According to Hogan’s office “it was the first time a governor has issued a ‘blanket pardon’ for the victims of racial lynchings.”
“In the interest of equal justice under law, I have made the decision to grant a posthumous pardon today for Howard Cooper,” Hogan announced at a Towson outdoor ceremony during which Cooper was remembered with a marker while the governor and other officials honored him with speeches.
“And studying this case led me to dig deeper,” Hogan added. “Today I am also granting pardons to all the 34 victims of racial lynchings in the state of Maryland which occurred between 1854 and 1933.”
An all-white jury convicted Cooper of raping Katie Gray, a white teenager, even though neither Gray nor Cooper testified that she was raped.

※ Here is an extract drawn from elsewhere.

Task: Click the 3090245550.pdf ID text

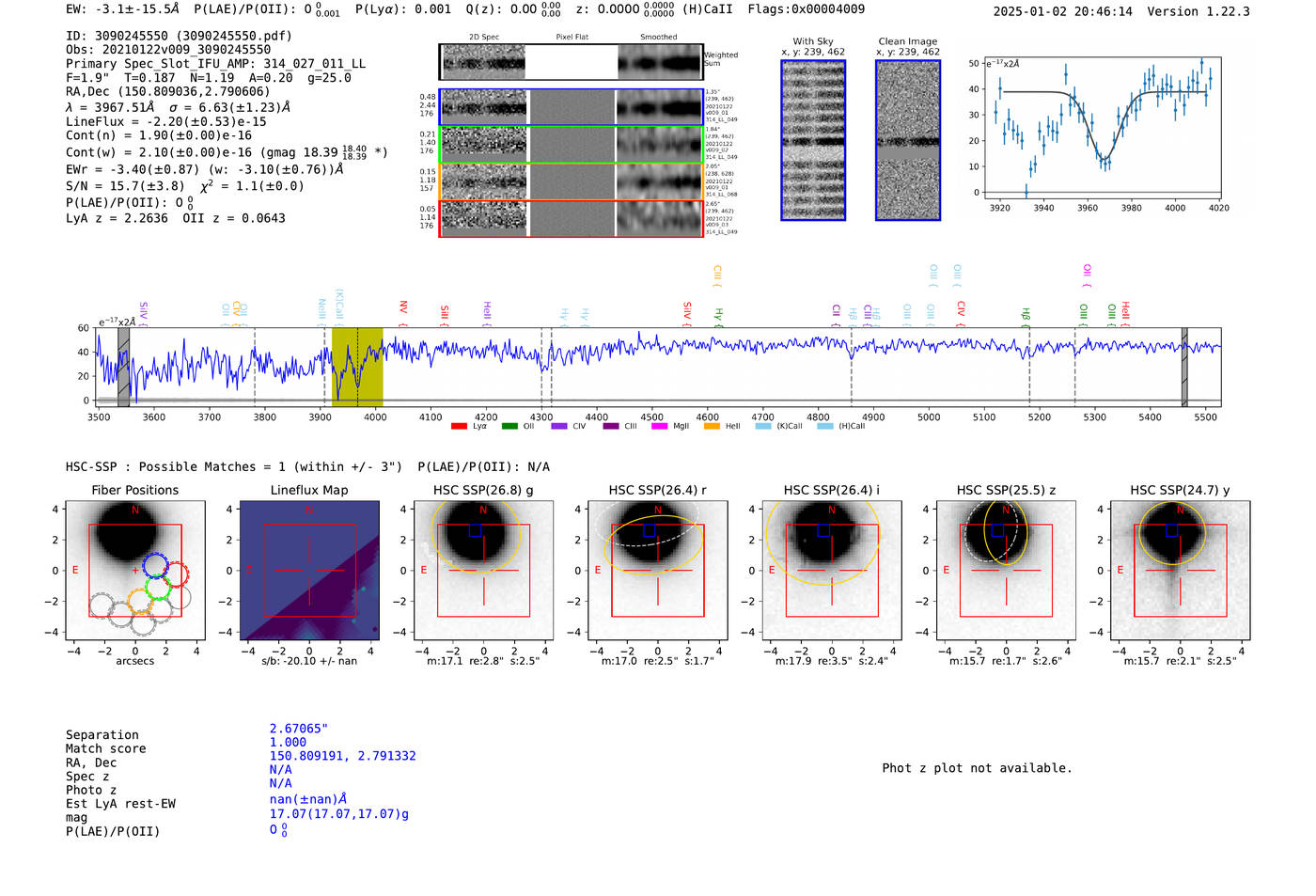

He was sentenced to death by hanging, and was lynched on July 13, 1885, before his conviction could be appealed to the U.S. Supreme Court.

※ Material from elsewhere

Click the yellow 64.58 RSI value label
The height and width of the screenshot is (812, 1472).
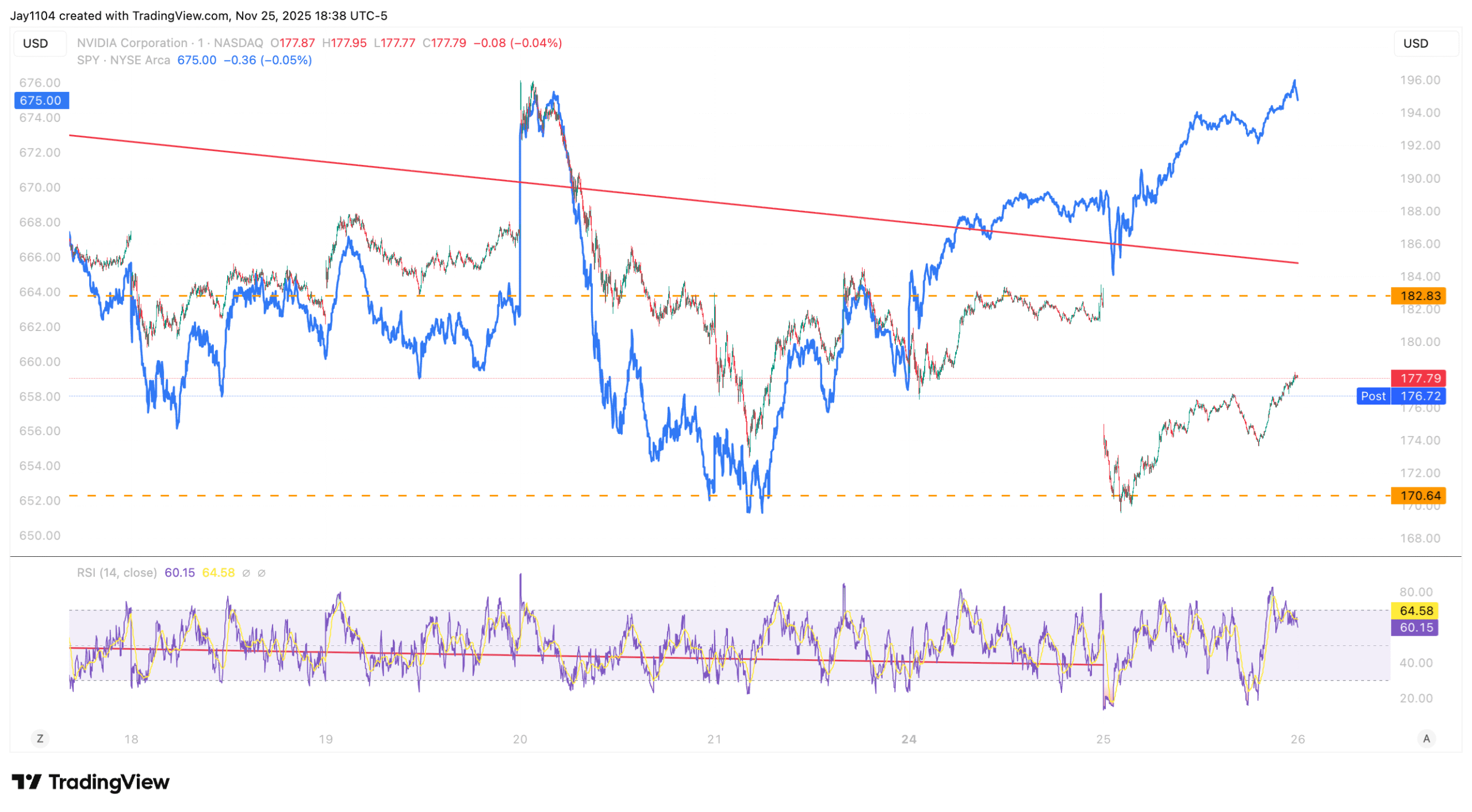pyautogui.click(x=1415, y=610)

Hogan said he was prompted to act after being appealed to by students at Loch Raven Technical Academy who insisted Cooper get a pardon “in light of the fact that he was never afforded due process under the law.”
Cooper’s marker will be the second in the state of its kind. The Salisbury Lynching Memorial Task Force and the Equal Justice Initiative will install a third historical marker on May 22 in Salisbury memorializing three lynching victims in the town.
Hogan, a Republican, said that he hopes the deed will help to offer some peace to the victims’ descendants and “in some way help to right these horrific wrongs.”
The Maryland Lynching Memorial Project has identified at least 40 people who were lynched in racial confrontations in the state, however not all of those people were charged with a state crime, becoming eligible to receive a pardon, NPR reported.
The organization is working to collect soil samples from every known lynching site and is planning to memorial markers at each of those sites, according to the Baltimore Sun.
The Equal Justice Initiative staff traveled to Maryland in 2017 to work with local volunteer groups gathering samples from six lynchings on the Eastern Shore. Each soil sample was collected in a jar displaying the victim’s name and additional information, then sent to a Montgomery exhibit.
Of the more than 5,000 lynching cases in America, there is no known perpetrator to have been convicted of murder. While a few U.S. senators backed the passage of anti-lynching laws as early as the 1920s, Congress has never passed a bill.
In 2005, the Senate passed a resolution apologizing for its “failure to enact anti-lynching legislation” and expressing its “deepest sympathies and most solemn regrets” to victims’ descendants.
Amid the widespread protests last year over police treatment of Black Americans, politicians, including then-Sen. Kamala Harris, reintroduced a measure to pass the Emmett Till AntiLynching Act, whose passage stalled despite bipartisan support.
Governor Hogan’s announcement makes Maryland the first and only state to grant a complete set of pardons to the men and boys lynched in the state.